На безымянной планете, чье имя давно затерялось в глубинах истории, примарх Ангрон вырос рабом в темной яме. Его заковали в цепи правители этого на первый взгляд цивилизованного мира. Опыт кровавого взросления навеки изменил примарха, превратив в чудовище.

К лучшему или к худшему, но каждый из сыновей Императора рос под чьей-то опекой, воспитанный наставниками, учителями, друзьями или врагами. Лишь один из примархов взрослел в полном одиночестве, скрытый от людских глаз. У него никогда не было ни руководителя, ни старшего товарища.

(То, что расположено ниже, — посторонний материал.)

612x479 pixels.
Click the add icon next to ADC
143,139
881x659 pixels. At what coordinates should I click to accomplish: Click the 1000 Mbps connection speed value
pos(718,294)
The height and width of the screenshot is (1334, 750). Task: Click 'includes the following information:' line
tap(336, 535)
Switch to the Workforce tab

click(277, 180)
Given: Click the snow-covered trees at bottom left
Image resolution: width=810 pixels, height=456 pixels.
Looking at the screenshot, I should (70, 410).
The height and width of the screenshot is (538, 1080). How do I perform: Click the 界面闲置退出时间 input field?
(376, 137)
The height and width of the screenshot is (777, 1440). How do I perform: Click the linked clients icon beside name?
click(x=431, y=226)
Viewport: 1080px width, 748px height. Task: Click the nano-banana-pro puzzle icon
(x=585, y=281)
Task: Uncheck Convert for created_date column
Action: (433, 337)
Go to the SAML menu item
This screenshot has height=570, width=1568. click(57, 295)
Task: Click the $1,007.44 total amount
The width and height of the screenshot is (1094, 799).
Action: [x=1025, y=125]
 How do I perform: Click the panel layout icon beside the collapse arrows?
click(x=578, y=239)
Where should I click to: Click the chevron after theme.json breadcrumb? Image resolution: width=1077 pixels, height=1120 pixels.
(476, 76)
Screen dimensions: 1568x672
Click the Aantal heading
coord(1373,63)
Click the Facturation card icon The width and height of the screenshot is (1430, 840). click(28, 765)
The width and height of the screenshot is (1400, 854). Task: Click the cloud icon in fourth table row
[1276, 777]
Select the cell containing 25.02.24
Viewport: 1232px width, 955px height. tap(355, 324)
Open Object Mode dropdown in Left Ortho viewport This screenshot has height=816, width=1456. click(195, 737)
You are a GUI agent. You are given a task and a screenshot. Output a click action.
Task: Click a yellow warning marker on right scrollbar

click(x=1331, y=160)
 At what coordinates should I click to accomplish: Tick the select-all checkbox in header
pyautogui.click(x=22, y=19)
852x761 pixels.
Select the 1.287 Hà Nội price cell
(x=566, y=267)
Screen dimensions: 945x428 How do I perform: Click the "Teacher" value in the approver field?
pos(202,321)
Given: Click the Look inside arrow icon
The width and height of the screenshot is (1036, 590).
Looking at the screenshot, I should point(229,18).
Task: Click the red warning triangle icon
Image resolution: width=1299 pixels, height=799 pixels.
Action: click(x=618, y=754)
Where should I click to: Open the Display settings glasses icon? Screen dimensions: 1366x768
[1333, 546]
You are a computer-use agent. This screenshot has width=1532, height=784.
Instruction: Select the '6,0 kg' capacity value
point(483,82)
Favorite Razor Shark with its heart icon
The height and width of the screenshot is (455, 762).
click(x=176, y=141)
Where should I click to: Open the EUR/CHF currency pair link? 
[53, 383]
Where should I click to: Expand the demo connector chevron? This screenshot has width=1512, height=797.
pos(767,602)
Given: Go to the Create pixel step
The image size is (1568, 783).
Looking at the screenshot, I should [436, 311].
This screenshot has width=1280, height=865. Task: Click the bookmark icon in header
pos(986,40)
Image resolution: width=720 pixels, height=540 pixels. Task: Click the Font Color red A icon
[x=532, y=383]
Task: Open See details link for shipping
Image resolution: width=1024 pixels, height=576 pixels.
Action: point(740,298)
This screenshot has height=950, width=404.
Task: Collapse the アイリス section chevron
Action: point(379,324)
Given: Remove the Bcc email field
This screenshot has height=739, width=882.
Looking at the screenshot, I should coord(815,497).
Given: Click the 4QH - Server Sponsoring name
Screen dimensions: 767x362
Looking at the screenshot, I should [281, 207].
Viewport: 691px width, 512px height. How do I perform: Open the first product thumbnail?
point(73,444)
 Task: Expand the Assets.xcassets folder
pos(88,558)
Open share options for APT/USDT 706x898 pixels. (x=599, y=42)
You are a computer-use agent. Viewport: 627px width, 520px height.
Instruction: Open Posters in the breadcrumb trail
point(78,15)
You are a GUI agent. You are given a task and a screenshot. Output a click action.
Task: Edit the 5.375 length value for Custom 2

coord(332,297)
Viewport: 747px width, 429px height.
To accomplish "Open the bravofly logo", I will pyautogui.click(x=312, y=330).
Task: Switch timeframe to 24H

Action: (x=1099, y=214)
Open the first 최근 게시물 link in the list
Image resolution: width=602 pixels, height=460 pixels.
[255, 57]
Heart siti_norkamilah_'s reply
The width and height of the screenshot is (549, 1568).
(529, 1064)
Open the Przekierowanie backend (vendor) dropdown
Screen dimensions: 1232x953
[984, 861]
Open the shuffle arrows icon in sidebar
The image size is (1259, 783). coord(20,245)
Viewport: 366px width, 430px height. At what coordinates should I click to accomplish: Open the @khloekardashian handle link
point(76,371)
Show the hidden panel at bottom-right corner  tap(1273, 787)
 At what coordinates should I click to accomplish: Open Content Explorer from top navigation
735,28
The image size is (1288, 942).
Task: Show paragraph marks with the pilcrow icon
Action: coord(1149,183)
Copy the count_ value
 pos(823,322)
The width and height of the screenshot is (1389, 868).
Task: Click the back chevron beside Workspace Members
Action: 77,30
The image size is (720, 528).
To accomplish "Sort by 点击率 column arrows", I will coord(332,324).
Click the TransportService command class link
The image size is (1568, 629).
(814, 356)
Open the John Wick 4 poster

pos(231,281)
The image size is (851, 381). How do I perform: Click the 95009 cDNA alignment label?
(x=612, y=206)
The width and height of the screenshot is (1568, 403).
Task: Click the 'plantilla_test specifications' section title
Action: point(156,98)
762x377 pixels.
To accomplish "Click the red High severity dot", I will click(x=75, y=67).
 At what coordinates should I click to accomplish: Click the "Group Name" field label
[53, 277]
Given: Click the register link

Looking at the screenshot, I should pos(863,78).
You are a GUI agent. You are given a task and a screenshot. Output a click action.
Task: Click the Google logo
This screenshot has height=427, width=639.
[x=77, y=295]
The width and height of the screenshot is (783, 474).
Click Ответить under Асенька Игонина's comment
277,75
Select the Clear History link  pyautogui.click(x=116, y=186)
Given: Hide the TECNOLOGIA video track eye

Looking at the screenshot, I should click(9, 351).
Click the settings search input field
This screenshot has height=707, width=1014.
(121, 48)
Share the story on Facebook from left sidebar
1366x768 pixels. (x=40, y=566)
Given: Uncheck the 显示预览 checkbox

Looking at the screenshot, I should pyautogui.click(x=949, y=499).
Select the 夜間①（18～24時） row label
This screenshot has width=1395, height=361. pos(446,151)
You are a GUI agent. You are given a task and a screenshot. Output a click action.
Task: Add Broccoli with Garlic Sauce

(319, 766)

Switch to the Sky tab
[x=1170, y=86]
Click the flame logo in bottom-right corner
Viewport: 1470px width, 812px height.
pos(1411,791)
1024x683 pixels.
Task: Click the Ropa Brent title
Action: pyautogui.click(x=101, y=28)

Со временем он стал известен под именем, которое дал ему отец: Конрад Курц. Но для жителей Нострамо, планеты, вечно погруженной в ночную тьму, он не был — по крайней мере поначалу — человеческим существом. И там у него никогда не имелось человеческого имени.

Ребенок, обреченный на жизнь дикого зверя в тени человеческих городов. Он рылся в мусоре на бульварах и улицах столицы этого мира — Нострамо Квинтус, гигантского мегаполиса, занимавшего большую часть северного полушария. Преступление здесь, как и повсюду на Нострамо, встречалось чуть ли не чаще, чем сама жизнь. Не зная ничего о человеческой морали, кроме тех уроков, что преподали ему городские джунгли, юный примарх взялся за работу. Работу, ставшую делом всей его жизни.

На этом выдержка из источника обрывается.